I'm not saying it's not useful. The party proposing a change bears the burden of presenting convincing arguments for the change, and I'm trying to guide how you can do so. If there's concrete examples where this feature would be useful it's possible to assess cost/benefit and how well different proposals address the use cases.

As for <input type=url multiple>, this wasn't meant as "we shouldn't have pattern on textarea" but rather proposing another possible solution to the problem space. Again see https://whatwg.org/faq#adding-new-features , please focus on steps 1 and 2 for now.

[RobinWitt]

Use case:
As a developer, I would like to be able to use the pattern option in textarea elements the same way as they are used for input elements, so I can validate them with the same logic and therefore write more consistent and clean code.

Example:
A Contact Form that has multiple inputs and one textarea, that is supposed to be forwarded via Email. I only want the user to be able to enter plain text into the textarea, no special characters (exceptions and rules could be added via the pattern).

[lionel-rowe]

I think most web developers' mental model of textarea is "text input + newlines + text wrap". Refactoring an input to a textarea is a common operation when requirements change such that you now need newlines and/or text wrap where you didn't before, and the expectation is that attributes like pattern will continue to function.
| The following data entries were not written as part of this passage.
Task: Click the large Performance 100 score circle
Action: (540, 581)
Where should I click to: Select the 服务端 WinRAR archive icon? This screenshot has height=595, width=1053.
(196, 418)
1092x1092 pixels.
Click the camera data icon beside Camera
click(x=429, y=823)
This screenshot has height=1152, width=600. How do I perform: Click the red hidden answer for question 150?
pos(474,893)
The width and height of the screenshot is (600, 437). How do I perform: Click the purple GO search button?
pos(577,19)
Can you link to any live sites that are working around the lack of this feature with JS?

I have a live site using a JS workaround for this (for a newline-delimited use case similar to the one I outlined), but it's a platform used internally at my company, not a public-facing site.

There's also this StackOverflow question from 10 years ago with various answers containing JS workarounds. Presumably some others of those are in live use.

[zcorpan]

Usages of data-pattern on textarea found by GitHub code search:
https://github.com/search?type=code&auto_enroll=true&q=%2F%3Ctextarea%5Cs%2B%28%5B%5E%3E%5Cs%5D%2B%5Cs%2B%29*data-pattern%3D%28%22%5B%5E%22%5D%2B%22%7C%27%5B%5E%27%5D%2B%27%29%2F

We can go through some of these (currently 92 files) to learn how it's used.
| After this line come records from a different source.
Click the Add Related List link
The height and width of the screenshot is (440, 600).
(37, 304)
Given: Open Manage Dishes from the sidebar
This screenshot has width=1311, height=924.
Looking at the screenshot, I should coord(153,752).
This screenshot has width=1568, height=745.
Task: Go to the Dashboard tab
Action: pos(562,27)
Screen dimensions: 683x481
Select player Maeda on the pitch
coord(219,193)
For example, should the regexp match per line or on the whole value? Which regexp flags?

[lionel-rowe]

Might also be instructive to check for bare pattern attribute on textarea, which has 1.2k results:

https://github.com/search?type=code&auto_enroll=true&q=%2F%3Ctextarea%5B%5E%3E%5D%2B+pattern%3D%2F

Most of those look to be regexes used analogously with input[pattern], so they're either using custom polyfills or they're not providing the validation the authors assumed.

[zcorpan]

@lionel-rowe thanks, good point! There's also the possibility that some are using the attribute in a bogus way and actually expect no validation. In such cases, and possibly in the polyfill cases, starting to support the attribute is a risk to break web compat.

[RobinWitt]

As I am not a native english speaker, just to be clear I understood what you are saying:
Your argument is that people are already using pattern in a textarea with or without knowing that it doesn't work and that this might be an argument for you to not implement it?
Wouldn't that work for the other way around?

[zcorpan]

Yes. If browsers add support for it and that causes web sites to stop working, then it's not implementable. This is something that has happened several times in the past (e.g. <input action>, Array.prototype.flatten).
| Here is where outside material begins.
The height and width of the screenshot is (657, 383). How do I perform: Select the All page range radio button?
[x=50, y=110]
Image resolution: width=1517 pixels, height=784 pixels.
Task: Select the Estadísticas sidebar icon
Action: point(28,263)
It might be fine, but it needs some analysis to understand the impact.

[RobinWitt]

Thanks for sharing, helped me a lot to understand.

[sandstrom]

We have textareas where the server-side will look for common spam patterns, such as URLs, and drop those messages. Spammers won't care about pattern (or any client-side validation for that matter), but we want to show a warning to real users.

The pattern attribute on textarea had been great here, because we could let them know that URLs are not allowed.

Right now we've built our own polyfill that pulls the regex from the attribute, runs it in client-side (custom) JS to show a warning. So it works for us, but native support had been better.

[mindaugasvcs]

Can you give concrete examples of where this would be useful?

Preventing submitting whitespace only strings.